Mind you, there can well be a place for changing names. Sometimes it becomes quite necessary. For example, the old Festival of Light group in Australia now calls itself FamilyVoice. Good move. Almost no one today would know about the historical significance of the old Festival of Light both here and in England.
And there can be a place for seeking to be relevant, contemporary, and appealing to modern audiences. But one should only go so far in this direction. Sadly, as I have written elsewhere, sometimes far too much emphasis is put on marketing techniques and management styles, rather than on the need for things like greater holiness and more cross-carrying discipleship.
Many churches today seem to get along quite nicely without the Holy Spirit even needing to be present. As Tozer once put it, “If the Holy Spirit was withdrawn from the church today, 95 percent of what we do would go on and no one would know the difference. If the Holy Spirit had been withdrawn from the New Testament church, 95 percent of what they did would stop, and everybody would know the difference.”
And one has to ask about how many of these changes are in fact due to a certain shame about the gospel message itself. Jesus was quite outspoken about this. He made it clear that if we are ashamed of him and his message, he will be ashamed of us before the Father (eg., Mark 8:38; Matt 10:32-33; Luke 12:8-9).

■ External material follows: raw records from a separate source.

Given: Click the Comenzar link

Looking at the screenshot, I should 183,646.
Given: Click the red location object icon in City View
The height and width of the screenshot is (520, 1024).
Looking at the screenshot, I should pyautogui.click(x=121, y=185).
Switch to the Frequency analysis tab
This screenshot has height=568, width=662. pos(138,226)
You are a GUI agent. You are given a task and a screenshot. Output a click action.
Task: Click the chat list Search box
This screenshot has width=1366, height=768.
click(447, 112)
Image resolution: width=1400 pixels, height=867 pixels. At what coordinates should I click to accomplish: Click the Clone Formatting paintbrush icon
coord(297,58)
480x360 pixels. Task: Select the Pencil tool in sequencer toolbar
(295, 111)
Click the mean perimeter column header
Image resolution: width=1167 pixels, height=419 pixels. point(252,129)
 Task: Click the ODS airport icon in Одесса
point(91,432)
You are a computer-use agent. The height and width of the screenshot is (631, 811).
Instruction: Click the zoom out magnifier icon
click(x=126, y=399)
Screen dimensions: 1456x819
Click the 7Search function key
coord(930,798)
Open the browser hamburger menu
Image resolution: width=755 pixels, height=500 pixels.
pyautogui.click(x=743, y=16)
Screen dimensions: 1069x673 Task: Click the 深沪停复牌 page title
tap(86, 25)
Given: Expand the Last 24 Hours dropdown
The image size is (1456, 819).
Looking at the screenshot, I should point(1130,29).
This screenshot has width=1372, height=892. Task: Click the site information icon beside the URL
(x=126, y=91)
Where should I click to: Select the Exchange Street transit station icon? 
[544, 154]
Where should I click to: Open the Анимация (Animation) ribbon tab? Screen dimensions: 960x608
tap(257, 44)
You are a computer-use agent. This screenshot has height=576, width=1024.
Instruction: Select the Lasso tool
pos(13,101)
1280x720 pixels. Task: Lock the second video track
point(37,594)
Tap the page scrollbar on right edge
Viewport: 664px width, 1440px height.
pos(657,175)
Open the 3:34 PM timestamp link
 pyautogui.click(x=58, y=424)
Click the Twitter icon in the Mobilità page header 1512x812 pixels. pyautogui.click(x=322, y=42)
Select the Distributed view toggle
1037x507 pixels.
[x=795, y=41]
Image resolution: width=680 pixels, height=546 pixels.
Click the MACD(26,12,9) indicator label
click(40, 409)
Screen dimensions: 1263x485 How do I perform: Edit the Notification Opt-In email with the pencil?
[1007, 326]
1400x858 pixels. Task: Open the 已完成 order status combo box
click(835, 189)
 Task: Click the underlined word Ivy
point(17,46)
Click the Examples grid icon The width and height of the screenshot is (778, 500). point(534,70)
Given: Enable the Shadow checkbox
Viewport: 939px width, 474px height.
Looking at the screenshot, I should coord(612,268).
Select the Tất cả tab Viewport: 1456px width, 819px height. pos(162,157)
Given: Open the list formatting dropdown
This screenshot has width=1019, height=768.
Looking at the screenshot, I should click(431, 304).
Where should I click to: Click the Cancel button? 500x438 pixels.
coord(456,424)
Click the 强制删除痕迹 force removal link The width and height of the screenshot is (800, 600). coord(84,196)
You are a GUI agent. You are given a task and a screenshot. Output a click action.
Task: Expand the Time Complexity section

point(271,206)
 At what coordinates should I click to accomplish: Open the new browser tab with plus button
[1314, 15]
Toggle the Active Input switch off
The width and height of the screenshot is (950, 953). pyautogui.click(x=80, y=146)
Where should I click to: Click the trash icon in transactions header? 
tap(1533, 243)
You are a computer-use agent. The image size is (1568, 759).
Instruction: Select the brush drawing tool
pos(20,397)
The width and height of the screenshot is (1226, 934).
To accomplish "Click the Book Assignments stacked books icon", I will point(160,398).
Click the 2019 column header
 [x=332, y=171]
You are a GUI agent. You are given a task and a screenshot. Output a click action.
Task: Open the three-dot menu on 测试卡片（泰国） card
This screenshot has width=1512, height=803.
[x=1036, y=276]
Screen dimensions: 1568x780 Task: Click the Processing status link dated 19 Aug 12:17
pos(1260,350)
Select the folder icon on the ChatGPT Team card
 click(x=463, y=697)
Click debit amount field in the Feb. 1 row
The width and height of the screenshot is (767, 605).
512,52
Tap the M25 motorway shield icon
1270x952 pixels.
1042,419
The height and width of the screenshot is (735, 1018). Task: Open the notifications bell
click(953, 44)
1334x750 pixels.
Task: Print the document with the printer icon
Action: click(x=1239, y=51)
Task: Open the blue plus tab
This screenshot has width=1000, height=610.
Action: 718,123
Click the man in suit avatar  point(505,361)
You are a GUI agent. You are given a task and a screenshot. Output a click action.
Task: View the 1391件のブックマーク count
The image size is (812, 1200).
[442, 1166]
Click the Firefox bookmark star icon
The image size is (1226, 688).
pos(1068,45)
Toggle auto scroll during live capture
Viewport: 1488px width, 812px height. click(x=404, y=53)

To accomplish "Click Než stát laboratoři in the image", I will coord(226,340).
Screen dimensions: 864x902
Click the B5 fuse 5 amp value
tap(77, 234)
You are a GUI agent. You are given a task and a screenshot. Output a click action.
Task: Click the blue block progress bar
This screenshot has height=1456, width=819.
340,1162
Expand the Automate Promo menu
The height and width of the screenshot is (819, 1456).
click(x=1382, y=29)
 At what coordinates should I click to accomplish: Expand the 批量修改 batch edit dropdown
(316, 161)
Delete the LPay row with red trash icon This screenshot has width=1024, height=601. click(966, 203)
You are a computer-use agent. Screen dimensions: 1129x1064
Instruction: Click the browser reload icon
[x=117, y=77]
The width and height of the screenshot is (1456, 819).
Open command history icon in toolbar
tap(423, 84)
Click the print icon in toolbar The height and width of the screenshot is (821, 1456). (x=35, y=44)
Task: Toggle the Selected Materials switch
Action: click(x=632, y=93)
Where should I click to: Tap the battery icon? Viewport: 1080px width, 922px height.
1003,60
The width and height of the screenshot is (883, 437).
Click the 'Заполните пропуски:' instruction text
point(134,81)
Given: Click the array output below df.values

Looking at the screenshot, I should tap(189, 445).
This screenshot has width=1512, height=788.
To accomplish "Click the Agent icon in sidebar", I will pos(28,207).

I am not saying the old CCC is now ashamed of Christ. And hopefully most other groups which are making these sorts of changes are not either. But there is a fine line between wanting to be relevant and contemporary on the one hand, and being timid about the Christian gospel and capitulating to the forces of PC on the other.
Every Christian group, church and organisation considering such changes needs to ask just what is the motivation for all this. To seek to better reach people is one thing. But to want to play down our Christian distinctives is quite another. Hopefully the Holy Spirit, and not mere marketing executives and advertising agencies, will be determining all this.